Die Zweigstelle der Stadtbibliothek wurde am 19. Oktober 1965 in der Realschule auf der Heese als Kinder- und Jugendbücherei eröffnet. 1975 zog sie an den Ort, an dem sie bis heut zu finden ist: an den Lauensteinplatz. Am 9. Oktober wird der 50. Geburtstag der Zweigstelle gefeiert, und zwar in den Räumen am Lauensteinplatz. Dazu sind alle Bürge eingeladen. Geboten wird ein vielseitiges Programm. Um 11 Uhr ist Auftakt mit einer musikalischen Gestaltung durch vokale und instrumentale Ensembles des Hölty-Gymnasiums unter der Leitung von Egon Ziesmann. Oberbürgermeister Dirk-Ulrich Mende wird ein Grußwort sprechen. Zahlreiche Einlagen sorgen für Spaß und Unterhaltung, und es ist auch für das leibliche Wohl gesorgt. Das Tagesprogramm endet um 17.15 Uhr.
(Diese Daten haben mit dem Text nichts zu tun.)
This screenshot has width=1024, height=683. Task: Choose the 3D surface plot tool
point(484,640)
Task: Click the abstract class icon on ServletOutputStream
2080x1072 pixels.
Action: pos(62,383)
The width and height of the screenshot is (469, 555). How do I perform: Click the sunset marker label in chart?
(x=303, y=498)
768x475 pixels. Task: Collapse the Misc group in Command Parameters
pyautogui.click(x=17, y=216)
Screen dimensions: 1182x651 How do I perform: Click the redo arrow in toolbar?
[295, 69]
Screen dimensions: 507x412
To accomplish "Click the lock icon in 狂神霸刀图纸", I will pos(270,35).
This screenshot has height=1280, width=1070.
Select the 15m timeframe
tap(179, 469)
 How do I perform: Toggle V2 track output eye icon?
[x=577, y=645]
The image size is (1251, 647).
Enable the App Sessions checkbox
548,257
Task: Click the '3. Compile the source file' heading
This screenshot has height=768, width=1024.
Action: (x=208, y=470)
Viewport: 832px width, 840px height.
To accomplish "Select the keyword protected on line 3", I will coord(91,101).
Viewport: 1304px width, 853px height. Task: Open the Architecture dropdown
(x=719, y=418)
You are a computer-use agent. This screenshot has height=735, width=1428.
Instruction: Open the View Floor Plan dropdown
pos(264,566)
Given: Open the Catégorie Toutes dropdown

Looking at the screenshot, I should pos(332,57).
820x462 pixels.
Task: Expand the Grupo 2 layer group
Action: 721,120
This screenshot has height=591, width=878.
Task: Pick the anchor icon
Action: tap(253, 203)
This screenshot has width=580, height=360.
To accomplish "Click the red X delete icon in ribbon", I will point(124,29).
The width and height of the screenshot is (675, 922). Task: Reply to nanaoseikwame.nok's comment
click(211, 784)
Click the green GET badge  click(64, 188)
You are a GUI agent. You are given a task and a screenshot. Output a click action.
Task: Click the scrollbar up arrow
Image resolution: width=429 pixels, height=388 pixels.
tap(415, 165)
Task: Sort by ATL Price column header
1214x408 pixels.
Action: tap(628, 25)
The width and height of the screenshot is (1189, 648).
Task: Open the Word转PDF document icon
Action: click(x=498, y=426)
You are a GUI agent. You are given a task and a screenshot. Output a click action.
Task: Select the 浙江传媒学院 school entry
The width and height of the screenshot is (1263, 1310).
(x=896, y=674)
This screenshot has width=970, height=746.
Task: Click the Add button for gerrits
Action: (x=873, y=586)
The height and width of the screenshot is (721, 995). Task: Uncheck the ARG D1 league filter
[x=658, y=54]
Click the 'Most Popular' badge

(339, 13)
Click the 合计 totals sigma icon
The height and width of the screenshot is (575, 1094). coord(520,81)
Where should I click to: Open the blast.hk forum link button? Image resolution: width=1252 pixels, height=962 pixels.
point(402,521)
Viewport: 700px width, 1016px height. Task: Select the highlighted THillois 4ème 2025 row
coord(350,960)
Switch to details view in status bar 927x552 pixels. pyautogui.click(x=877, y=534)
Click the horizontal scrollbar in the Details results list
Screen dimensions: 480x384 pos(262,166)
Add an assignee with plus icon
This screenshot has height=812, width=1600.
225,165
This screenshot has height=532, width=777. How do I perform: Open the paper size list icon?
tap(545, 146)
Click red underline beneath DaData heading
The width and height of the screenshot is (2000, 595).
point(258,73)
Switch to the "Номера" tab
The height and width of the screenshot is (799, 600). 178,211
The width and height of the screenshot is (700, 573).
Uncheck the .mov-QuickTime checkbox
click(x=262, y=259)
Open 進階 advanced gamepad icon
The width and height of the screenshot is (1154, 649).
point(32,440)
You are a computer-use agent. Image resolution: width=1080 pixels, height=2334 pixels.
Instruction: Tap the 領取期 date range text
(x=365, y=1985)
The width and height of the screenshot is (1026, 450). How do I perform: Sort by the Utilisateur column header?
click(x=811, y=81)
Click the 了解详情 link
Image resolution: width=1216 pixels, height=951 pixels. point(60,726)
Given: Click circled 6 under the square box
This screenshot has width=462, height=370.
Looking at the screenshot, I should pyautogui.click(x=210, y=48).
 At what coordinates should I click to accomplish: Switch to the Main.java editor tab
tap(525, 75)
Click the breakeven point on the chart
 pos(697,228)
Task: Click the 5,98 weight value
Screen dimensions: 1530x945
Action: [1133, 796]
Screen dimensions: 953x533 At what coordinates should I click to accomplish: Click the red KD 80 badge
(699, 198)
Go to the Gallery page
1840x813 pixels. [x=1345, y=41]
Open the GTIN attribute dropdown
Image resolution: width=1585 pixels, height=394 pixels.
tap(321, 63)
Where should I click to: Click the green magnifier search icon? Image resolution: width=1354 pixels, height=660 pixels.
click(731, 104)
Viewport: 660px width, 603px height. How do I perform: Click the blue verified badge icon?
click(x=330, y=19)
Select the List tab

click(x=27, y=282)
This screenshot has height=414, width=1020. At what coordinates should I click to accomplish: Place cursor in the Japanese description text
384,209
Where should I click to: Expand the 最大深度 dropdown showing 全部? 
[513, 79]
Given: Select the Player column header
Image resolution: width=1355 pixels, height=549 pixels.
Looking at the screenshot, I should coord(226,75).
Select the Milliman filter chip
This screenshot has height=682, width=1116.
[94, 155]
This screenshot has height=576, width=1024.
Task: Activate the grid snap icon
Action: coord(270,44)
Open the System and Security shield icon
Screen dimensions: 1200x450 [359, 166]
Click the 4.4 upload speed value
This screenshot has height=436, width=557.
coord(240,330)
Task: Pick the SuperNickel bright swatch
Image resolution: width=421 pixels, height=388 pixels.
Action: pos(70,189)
Um 19.30 Uhr liest dann die bekannte Krimi-Autorin Susanne Mischke aus ihrem Buch „Mordsweiber“. Diese Lesung hat die Bibliotheksgesellschaft der Zweigstelle zum 50-jährigen Bestehen geschenkt. Susanne Mischke schreibt seit über 20 Jahren u. a. Romane, Kriminalromane und Thriller. Besonderen Erfolg hat sie mit ihren Hannover-Krimis, mittlerweile fünf Bände. Der Eintritt zu dieser Abendveranstaltung ist frei, es wird aber um Anmeldung gebeten.